If you're carrying around very sensitive data the only methods you should be relying on are tried and tested encryption, and physically restricting access
Businesses can lock down such documents now with third-party tools such as encryption software, but embedded rights management tools in the document creation software are much easier and more likely to be used, Gartenberg said.
"The harder you make security to use for the end user, the less people are going to use it," he said.
The safer you make people feel, the more risks they will take - someone said that about anti-lock breaking systems
And DRM itself is not a bad thing. If you think so, perhaps you should execute "chmod -R 777 /" as root as quickly as possible.
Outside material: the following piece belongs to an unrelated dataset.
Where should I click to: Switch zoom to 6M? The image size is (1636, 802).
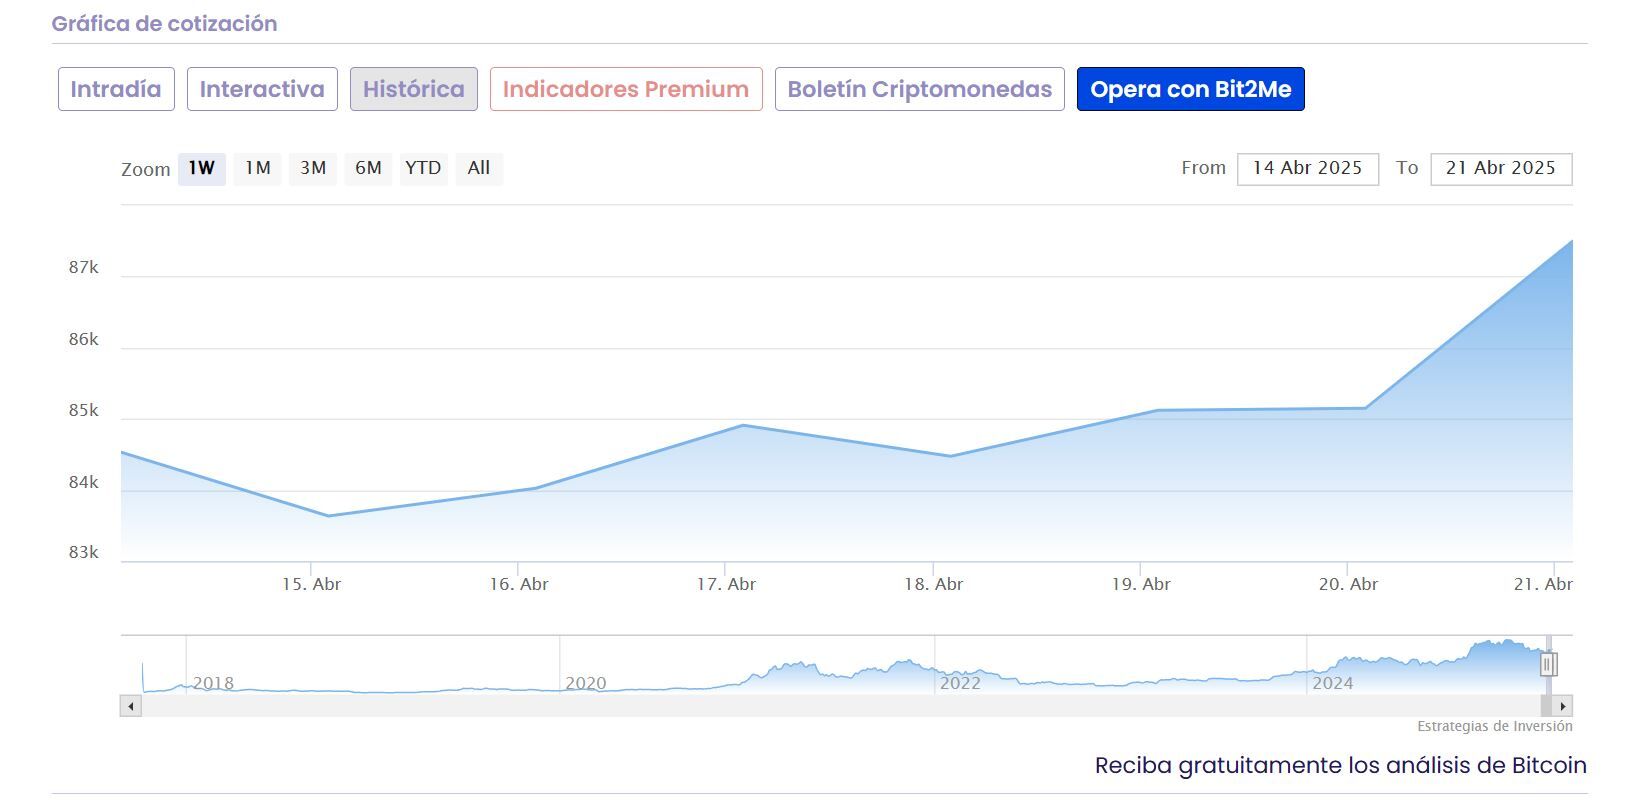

If something is on your own system (root) sure you can set permissions to whatever you like, and thats a perfectly good idea for a multiuser system. If you want to encrypt a file so that only certain people can view it thats also a good idea. Now if someone can view a file on a remote system then they can stick it on their own system and edit it - how are you gonna stop that? you can control what they can do with the file on your system but no more. If your in an office environment with secure computers you could even stop them printing a file or copying it to disk and theres no way they are gonna get around that, but you cant stop them writing the valuable data down unless you put a guard in the room and ban paper and pens!
Sure, it's not absolute security on the document, but it's another layer. So it might be a good thing to consider to have some sort of open source DRM alternative for OpenOffice.
Yes its another layer but its a pointless obscurity layer which most people will treat as secure. Considering we have people around who have distributed documents and deleted sensitive parts by drawing a black box over them!! you cant expect this not to be abused. The simple truth is that DMCA or not, someone will crack this and programs will be made that make it as simple as possible to circumnavigate the DRM - certainly on files where the user knows the encryption key and maybe even on everything (depending how badly Microsoft designs it). It'll be NetBIOS and RPC all over again, it will be worse than eBook and DVD CSS!
Just an example of what people might use DRM for (and what anyone might be able to read once its cracked):
*Private company documents that the boss wrote and stuck on the website with only DRM to protect them.
*Private government documents for the same reason
*The nuclear codes - because bush typed them out in Word so he could remember
*That email attachment that you've been sending around that you absolutely dont want a certain person to read
I think its pretty obvious that Microsofts DRM technology will consist of flags in the file itseld - eg "can_be_copied=0" and the document will be un-encrypted. So now notepad will be a DMCA violating piece of software in the US... oh well, im sure they'll just remove notepad.exe and wordpad.exe and edit.exe for the US version of windows ;)
All so the next generation of Macs can be shipped without keyboards?
Is anything actually that wrong with typing a password? Its pretty tried and tested, it just seems that these new methods are just trying to look cool.
Also, wasnt there a pen that contained motion sensors that could varify your real signature while you wrote it? It was pretty similar to this except it could detect more things like pressure and angle.